= Stationary bandit theory =

Theory of the origin of the state

The theory of the stationary bandit is a political economy theory explaining the origins of the state, primarily developed by the American economist Mancur Olson. The core idea was further formalized in collaboration with Martin C. McGuire.

Under conditions of anarchy, "roving bandits" engage in uncoordinated theft, destroying incentives to invest and produce. A bandit who settles and monopolizes theft—becoming a "stationary bandit"—gains an "encompassing interest" in the territory's prosperity, leading to regular taxation rather than total plunder, provision of public goods (such as protection), and encouragement of economic growth. This transition is seen as a key step in state formation.

The theory has been applied to the analysis of warlord states and fragile political orders.

== Basic principles ==
In this theory, the emerging state is equated with a "stationary bandit" who decides to settle in a specific territory, unilaterally control it, and generate income from the population (carry out robberies) in the long term. This distinguishes the stationary bandit from "roving bandits", whose goal is to extract maximum benefit in the short term, destroying the incentive for investment and production.

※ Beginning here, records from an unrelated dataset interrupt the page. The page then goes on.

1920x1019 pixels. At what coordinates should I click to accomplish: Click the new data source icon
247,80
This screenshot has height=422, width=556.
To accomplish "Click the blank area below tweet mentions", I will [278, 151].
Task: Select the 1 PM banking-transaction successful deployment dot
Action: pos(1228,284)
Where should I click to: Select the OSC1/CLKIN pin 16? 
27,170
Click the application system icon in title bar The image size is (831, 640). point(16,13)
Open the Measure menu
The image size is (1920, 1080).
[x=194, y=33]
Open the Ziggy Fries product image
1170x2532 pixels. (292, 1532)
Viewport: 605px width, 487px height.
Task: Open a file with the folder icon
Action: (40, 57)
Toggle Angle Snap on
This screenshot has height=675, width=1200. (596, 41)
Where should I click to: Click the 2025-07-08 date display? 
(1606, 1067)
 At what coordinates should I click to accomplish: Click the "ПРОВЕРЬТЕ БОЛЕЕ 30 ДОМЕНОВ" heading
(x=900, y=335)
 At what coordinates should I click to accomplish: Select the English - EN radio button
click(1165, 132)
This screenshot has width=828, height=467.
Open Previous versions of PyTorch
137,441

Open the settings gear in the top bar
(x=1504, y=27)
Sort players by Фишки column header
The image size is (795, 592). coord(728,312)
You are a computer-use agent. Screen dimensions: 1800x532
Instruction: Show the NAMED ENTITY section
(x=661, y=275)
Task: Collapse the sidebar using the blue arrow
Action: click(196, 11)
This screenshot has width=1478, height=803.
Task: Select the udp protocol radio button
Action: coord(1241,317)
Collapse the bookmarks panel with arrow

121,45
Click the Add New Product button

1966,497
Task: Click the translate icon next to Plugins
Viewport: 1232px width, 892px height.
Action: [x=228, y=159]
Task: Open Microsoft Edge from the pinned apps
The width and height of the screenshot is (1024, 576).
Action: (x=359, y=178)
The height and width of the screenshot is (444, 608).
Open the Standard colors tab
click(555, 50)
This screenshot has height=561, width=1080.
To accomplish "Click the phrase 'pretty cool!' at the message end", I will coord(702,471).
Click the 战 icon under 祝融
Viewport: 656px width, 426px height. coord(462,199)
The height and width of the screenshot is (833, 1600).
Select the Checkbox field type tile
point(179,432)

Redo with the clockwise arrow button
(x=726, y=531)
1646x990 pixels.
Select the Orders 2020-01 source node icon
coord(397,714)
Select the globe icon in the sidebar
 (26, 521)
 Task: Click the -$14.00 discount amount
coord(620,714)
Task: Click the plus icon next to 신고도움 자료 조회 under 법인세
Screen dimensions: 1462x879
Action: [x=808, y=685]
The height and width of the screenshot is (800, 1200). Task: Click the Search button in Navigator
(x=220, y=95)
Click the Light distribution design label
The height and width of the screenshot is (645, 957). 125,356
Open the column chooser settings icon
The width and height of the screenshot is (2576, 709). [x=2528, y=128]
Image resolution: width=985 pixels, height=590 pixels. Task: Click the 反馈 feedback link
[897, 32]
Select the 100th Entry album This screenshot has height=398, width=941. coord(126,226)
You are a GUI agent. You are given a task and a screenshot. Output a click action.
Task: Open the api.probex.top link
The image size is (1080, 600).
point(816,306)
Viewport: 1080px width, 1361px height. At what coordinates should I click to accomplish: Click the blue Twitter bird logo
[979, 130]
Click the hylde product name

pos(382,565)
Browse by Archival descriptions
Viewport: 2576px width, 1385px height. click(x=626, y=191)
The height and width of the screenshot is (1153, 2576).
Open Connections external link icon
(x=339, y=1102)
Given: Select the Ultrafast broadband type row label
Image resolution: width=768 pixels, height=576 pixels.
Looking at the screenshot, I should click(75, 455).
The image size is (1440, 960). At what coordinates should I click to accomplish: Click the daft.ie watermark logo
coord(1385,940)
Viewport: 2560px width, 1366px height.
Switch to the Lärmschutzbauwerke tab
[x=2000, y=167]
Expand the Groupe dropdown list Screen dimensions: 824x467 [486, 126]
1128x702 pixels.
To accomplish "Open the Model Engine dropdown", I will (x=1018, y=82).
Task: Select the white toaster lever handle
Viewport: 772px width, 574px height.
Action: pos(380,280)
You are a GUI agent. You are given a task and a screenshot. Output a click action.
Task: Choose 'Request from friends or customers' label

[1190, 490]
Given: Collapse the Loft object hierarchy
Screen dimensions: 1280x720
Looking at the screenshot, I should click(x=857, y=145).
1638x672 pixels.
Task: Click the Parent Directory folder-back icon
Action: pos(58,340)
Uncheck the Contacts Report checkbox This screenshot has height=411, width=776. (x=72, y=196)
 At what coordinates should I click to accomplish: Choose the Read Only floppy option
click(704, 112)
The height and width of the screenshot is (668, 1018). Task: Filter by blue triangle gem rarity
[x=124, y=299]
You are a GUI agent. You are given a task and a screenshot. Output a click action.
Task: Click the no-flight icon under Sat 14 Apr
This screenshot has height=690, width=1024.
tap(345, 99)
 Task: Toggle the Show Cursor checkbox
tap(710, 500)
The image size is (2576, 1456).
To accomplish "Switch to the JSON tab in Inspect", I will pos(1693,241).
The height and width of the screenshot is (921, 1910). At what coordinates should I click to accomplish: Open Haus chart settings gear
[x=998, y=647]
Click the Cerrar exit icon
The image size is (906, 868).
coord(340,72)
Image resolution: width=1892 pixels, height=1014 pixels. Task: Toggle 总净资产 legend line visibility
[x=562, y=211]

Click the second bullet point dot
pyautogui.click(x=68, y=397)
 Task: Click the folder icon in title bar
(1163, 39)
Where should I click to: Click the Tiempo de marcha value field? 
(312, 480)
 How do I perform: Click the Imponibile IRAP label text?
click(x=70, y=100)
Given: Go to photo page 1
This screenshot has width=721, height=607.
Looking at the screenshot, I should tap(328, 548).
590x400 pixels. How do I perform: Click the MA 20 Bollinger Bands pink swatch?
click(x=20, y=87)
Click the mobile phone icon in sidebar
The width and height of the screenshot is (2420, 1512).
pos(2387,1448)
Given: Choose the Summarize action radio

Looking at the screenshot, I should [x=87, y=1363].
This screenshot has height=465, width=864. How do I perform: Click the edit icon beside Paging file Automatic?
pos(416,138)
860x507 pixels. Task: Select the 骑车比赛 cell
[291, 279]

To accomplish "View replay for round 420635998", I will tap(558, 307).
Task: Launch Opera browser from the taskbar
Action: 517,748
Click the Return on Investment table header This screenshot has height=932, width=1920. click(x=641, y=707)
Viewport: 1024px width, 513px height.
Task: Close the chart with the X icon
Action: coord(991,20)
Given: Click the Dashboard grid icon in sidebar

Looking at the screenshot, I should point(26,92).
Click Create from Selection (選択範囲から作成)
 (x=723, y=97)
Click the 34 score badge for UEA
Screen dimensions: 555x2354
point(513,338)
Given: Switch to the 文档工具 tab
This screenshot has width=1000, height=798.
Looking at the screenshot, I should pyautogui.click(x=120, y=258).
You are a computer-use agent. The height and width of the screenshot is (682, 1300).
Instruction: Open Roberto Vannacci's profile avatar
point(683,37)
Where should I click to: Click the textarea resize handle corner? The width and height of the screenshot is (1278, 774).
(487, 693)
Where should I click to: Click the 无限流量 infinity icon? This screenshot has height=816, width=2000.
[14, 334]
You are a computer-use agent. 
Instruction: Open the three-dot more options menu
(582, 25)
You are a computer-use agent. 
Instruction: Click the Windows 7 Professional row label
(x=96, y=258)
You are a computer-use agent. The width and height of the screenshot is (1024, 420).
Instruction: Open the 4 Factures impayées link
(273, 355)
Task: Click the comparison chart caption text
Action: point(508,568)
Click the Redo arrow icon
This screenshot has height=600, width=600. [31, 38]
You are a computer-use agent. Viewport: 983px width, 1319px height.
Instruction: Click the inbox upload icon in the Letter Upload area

As the stationary bandit expects to remain in control long enough to benefit from the territory's economic growth, he is incentivized to set a level of taxation that leaves sufficient resources for the population to use for accumulation, investment, and subsequent increases in production. The stationary bandit is also incentivized to provide public goods, such as peace and security from other bandits, as a productive population is a more lucrative source of tax revenue.

=== Autocracy ===
For an autocrat, the main threat is losing power, either through revolution or conquest by a rival bandit. The solution to this problem in history is often the establishment of a dynastic form of governance, which lengthens the autocrat's time horizon and strengthens incentives to protect the territory's long-term productivity. Lacking confidence in the stability of his rule, a stationary bandit may revert to a roving bandit's behavior, seeking to maximize short-term extraction without regard for the population's welfare or economic growth.

=== Democracy ===
Olson holds that leaders of a democracy, like stationary bandits, are guided primarily by their own self-interest. However, democratic institutions create a different set of incentives. A leader needs the support of the majority to win elections, which requires lower tax rates and a greater provision of public goods than an autocrat would provide. Democratic rulers thus retain a smaller share of the social surplus for themselves. However, Olson also notes that under democracy, the process of decision-making and redistribution of national income is influenced by various interest groups, which may lobby for decisions that do not serve the interests of the majority.

== Critique of other theories ==

The stationary bandit theory includes criticisms to refute other theories of state formation.

=== Marxism ===
Marx's theory of the state links the origin of the state to the emergence of private property. The property owners form a class which creates the state for governance, increasing their own well-being while suppressing and exploiting the class which does not own property. Olson finds fault in this concept, as he does not believe that classes represent "organized groups with common interests" that drive them to start a revolutionary struggle. He argued that individuals often avoid engaging in class struggle as they are primarily guided by personal interests; it is sometimes more beneficial for an individual not to make efforts to change the social order, but to remain on the sidelines.

=== Social contract theory ===
Olson also critiques social contract theory (Locke, Hobbes, Rousseau, etc.), according to which the state arises as a voluntary union where individuals yield some of their rights to the state in exchange for security and prosperity. Olson casts doubt on the viability of such voluntary collective action in large groups due to the free-rider problem, in which individuals have an incentive to benefit from public goods without contributing to their cost. This leads to the underproduction of public goods and low economic productivity, as individuals lack the incentive to increase their contribution to the common good.
== Criticisms ==

=== Assumptions of state formation ===
While the theory explains why a population would prefer a stationary bandit to a roving one, the motives that lead a roving bandit to become stationary are not fully explained. In an anarchic, competitive looting environment, the mechanism by which one bandit successfully monopolizes theft within a territory is unclear. If one assumes that roving bandits seek to increase profits by subduing populations already under the control of other bandits, this implies that some local proto-states already exist, which contradicts the theory's starting point of pure anarchy.

=== Role of the state ===
The stationary bandit theory treats the state as a unitary actor possessing a monopoly on violence. According to Douglass North, this approach is fundamentally flawed. First, the state governs society through a range of complex and specialized organizations, and the dynamics of relations between political elites in the ruling coalition also influence state-society interactions. Second, the theory overlooks the fundamental problem of how the state acquires its monopoly on violence in the first place—that is, how the dominant coalition that structures the state and society emerges.

=== Problem of definitions ===
As a historical case study, Olson points to the Warlord Era in China (1916–1928), when the country was controlled by various military strongmen who plundered the population. One warlord, Feng Yuxiang, subdued others and established control over significant territories. According to Olson's theory, this is how a state emerges. However, some researchers find the application of the term "state" unjustified, as the ability to collect tribute from subjects does not automatically constitute state formation. This may instead represent the emergence of a "quasi-state"—an organization with a comparative advantage in violence over a territory, but not yet a true state.